Asia

North Korea to Reenter Border Areas, Resume 'Regular Military Exercises' Near DMZ

The General Staff Department of the Korean People's Army has announced the resumption of "all kinds of regular military exercises" near the Korean Demilitarized Zone (DMZ), despite the monumental inter-Korean deal reached by Seoul and Pyongyang in 2018.
Sputnik

As a result, the Korean People's Army (KPA) will reenter the border areas of Kaesong and Mount Kumgang, which were disarmed following a series of inter-Korean agreements. 

Pyongyang declared on Wednesday that it had "flatly" rejected Seoul's previous offer to allow special envoys to assist in repairing tensions between the two Koreas, according to Yonhap News Agency, citing the North's state-run Korean Central News Agency (KCNA). 

This follows the KPA's Tuesday declaration that it would "turn the front line into a fortress and further heighten the military vigilance against the South," following defectors' alleged dissemination of propaganda leaflets into North Korea.  

Seoul proposed to settle the matter via legislation banning the activists' practice, but Pyongyang chose to instead carry out immediate, unilateral actions against South Korea and the "mongrel dog" defectors who betrayed their homeland. 

The army noted in its KCNA statement that it would soon begin organizing an "action plan for taking measures to make the Army advance again into the zones that had been demilitarized under the North-South agreement." 

The KPA's statement came alongside the destruction of the inter-Korean liaison office in Kaesong around 2:49 p.m. local time on Tuesday. 

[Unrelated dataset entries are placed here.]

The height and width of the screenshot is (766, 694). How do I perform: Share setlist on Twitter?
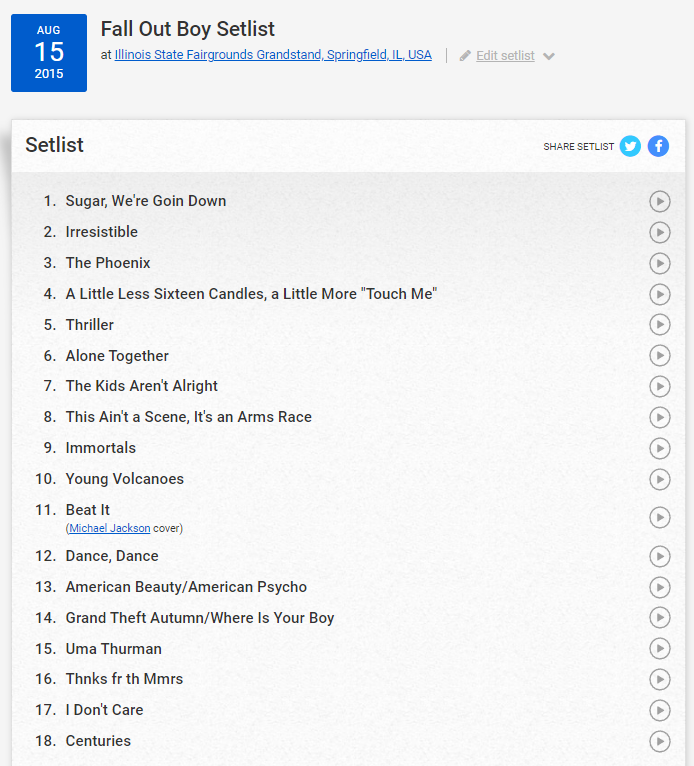(x=630, y=146)
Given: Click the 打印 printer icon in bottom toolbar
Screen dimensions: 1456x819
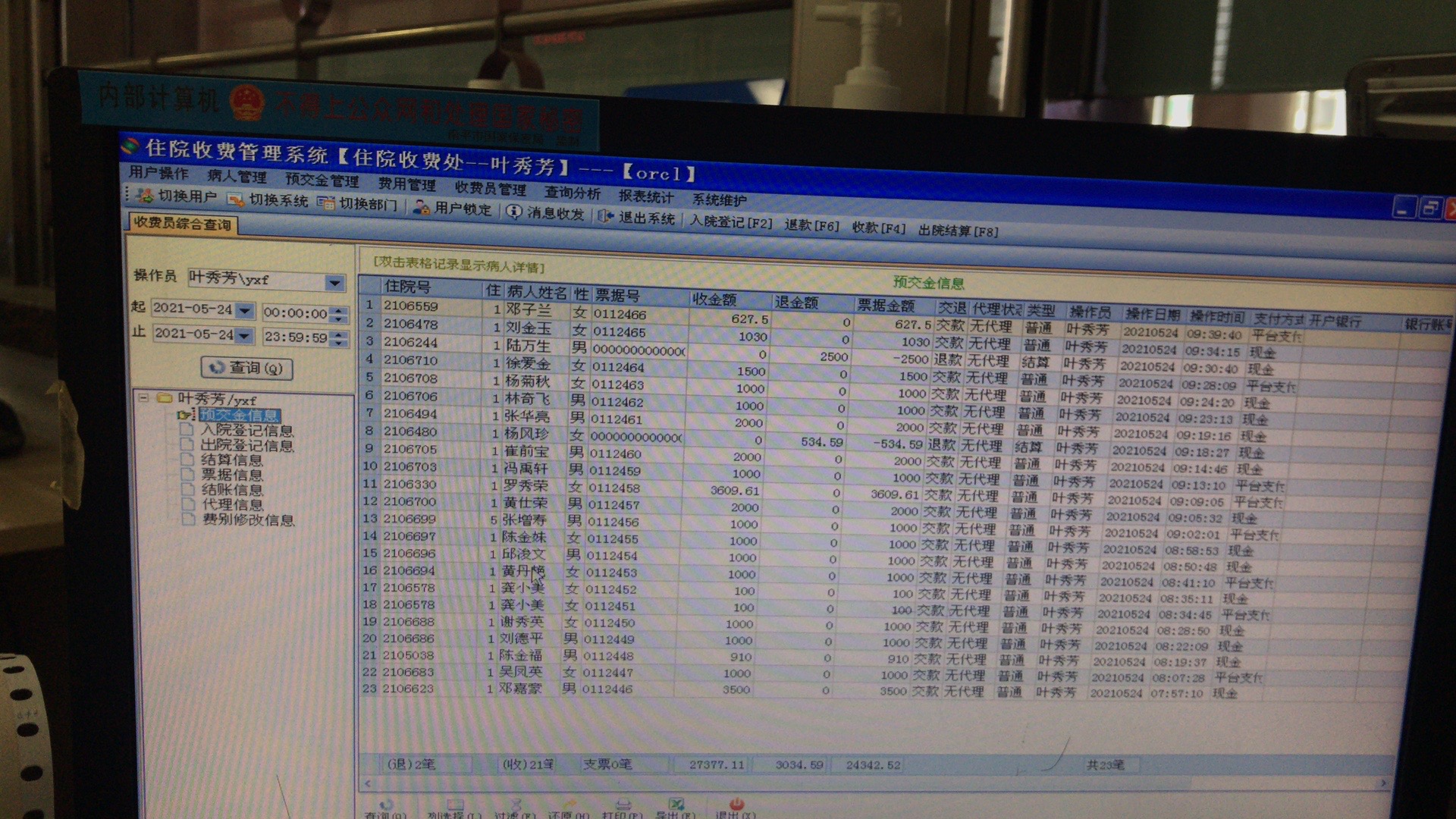Looking at the screenshot, I should pos(623,805).
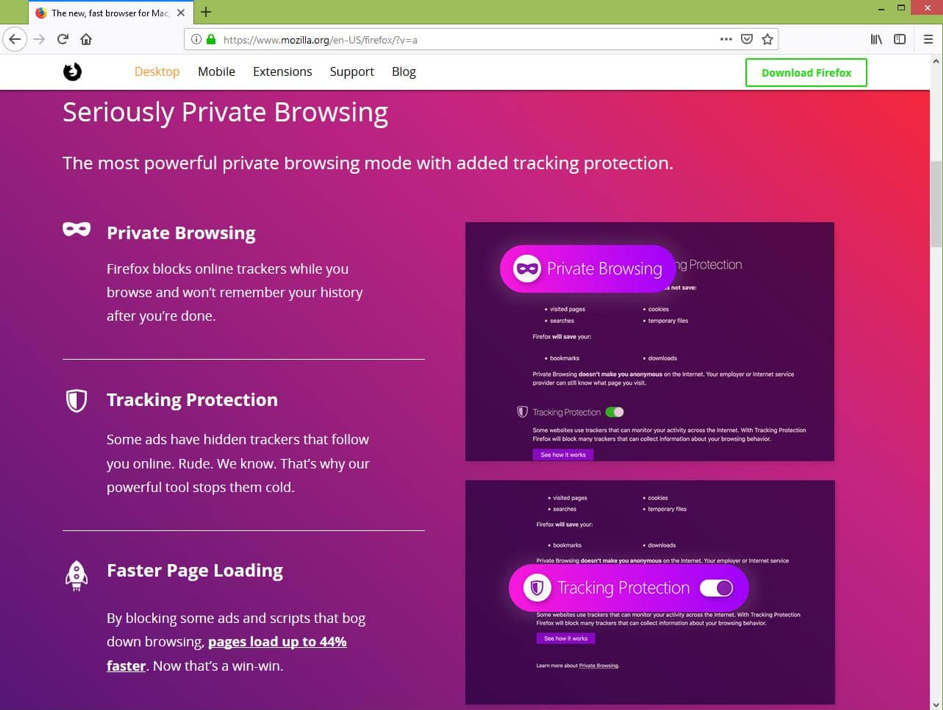Open the Firefox hamburger menu

click(x=926, y=38)
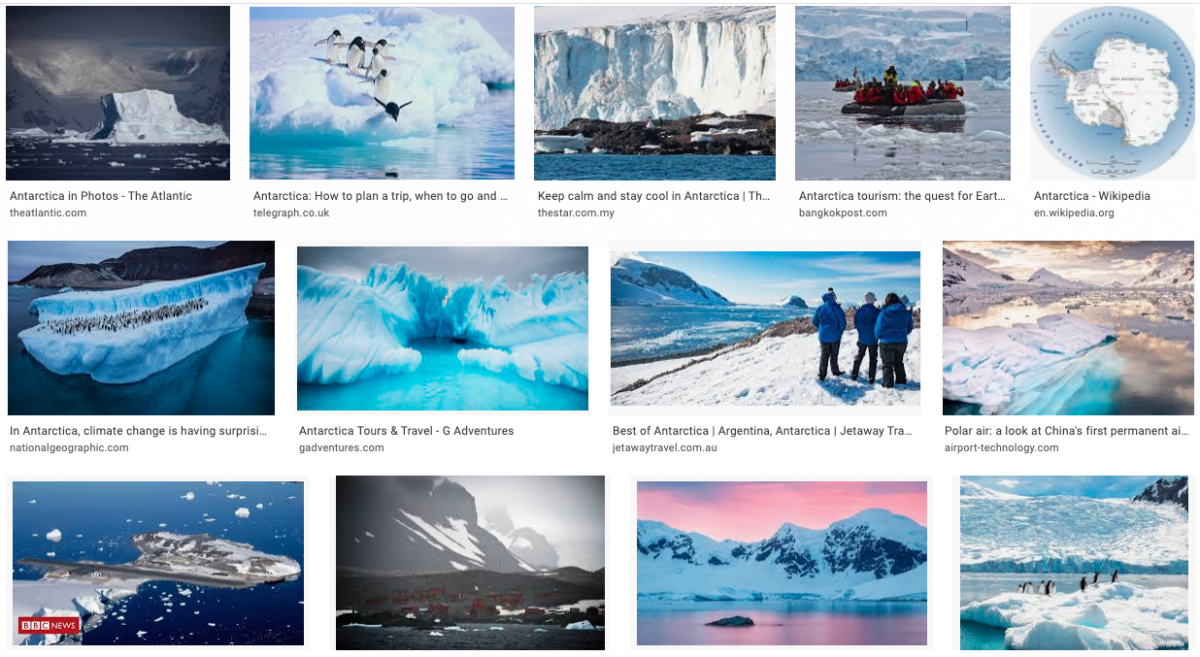This screenshot has width=1200, height=657.
Task: Visit the bangkokpost.com source link
Action: (843, 213)
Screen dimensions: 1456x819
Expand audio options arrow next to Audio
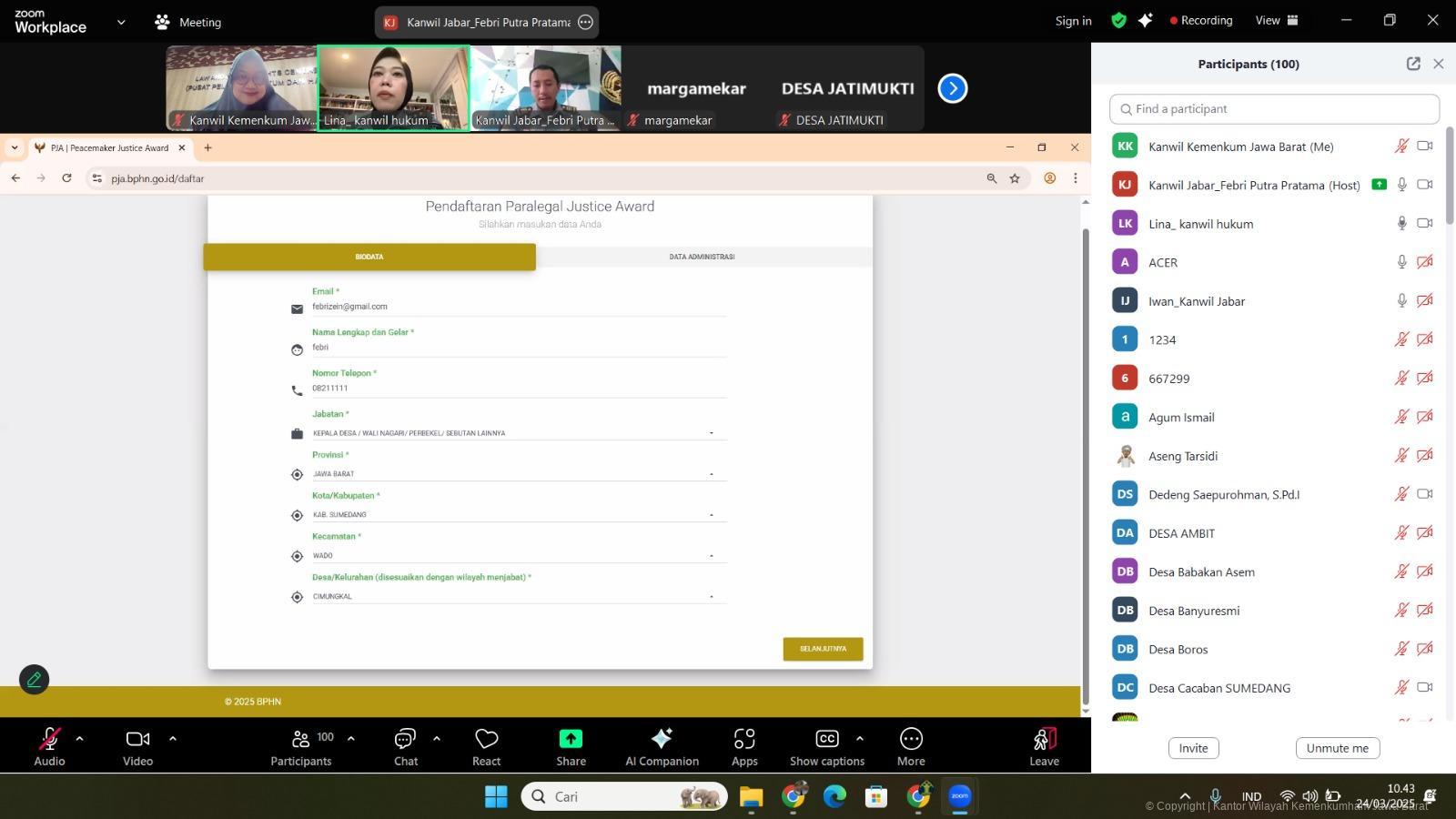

According to South Korean Deputy National Security Adviser Kim You Geun, North Korea's act of aggression against the Kaesong office “broke the expectations of all people who hope for the development of inter-Korean relations and lasting peace on the [Korean] peninsula."

"Closely following the attitude of the South Korean authorities, we will set the intensity for carrying out successive action measure against the enemy and the time for decisive actions in response to their subsequent demeanor and conduct," Pyongyang asserted Thursday, as reported by KCNA

Inter-Korean relations have soured since the 2018 de-escalation agreement between South Korean President Moon Jae In and North Korean leader Kim Jong Un. 

Though usual US-South Korea drills and other related military actions have fueled Pyongyang's criticism of Seoul, peninsular tensions have recently risen exponentially and North Korea has moved to sever all inter-Korean communications

"The South Korean authorities connived at the hostile acts against the DPRK by the riff-raff, while trying to dodge heavy responsibility with nasty excuses. This has driven the inter-Korean relations into a catastrophe," Pyongyang's statement on the matter read.